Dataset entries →
*** Block opens ***

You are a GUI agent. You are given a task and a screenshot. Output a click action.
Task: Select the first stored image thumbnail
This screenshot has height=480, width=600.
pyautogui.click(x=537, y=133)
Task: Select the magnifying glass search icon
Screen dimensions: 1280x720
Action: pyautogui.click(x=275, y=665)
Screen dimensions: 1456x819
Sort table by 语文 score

*** Block closes ***
*** Block opens ***

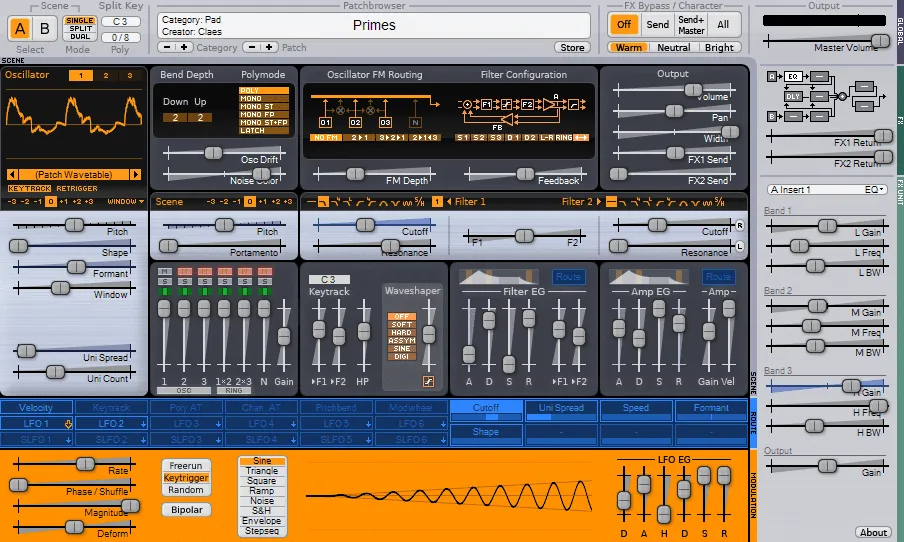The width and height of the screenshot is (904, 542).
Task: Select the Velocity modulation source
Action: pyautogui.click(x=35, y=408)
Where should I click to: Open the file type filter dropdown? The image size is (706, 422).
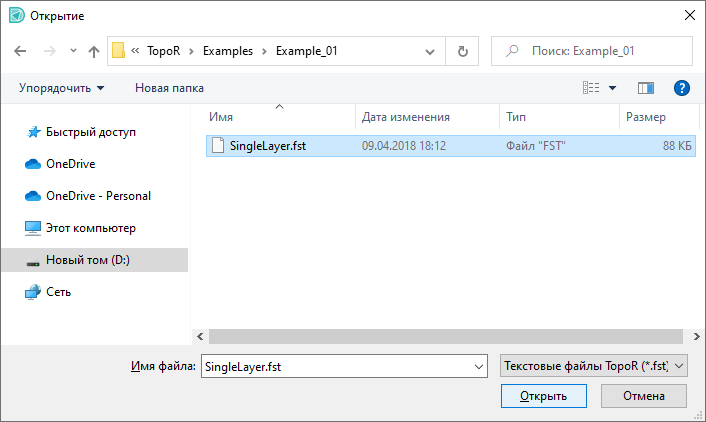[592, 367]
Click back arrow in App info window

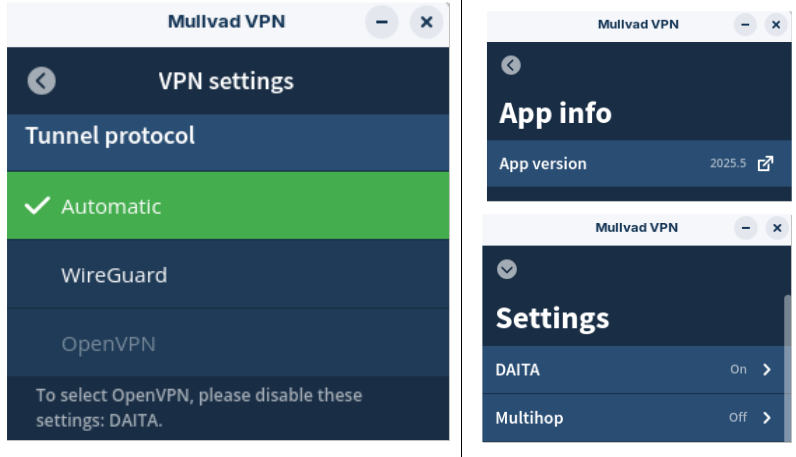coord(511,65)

*** Block closes ***

Task item → The lines above, starting at the one with "This screenshot has height=480, width=600." and ending at the one with "Sort table by 语文 score", are the only ones to return, exactly as written.

Written reply →
This screenshot has height=480, width=600.
pyautogui.click(x=537, y=133)
Task: Select the magnifying glass search icon
Screen dimensions: 1280x720
Action: pyautogui.click(x=275, y=665)
Screen dimensions: 1456x819
Sort table by 语文 score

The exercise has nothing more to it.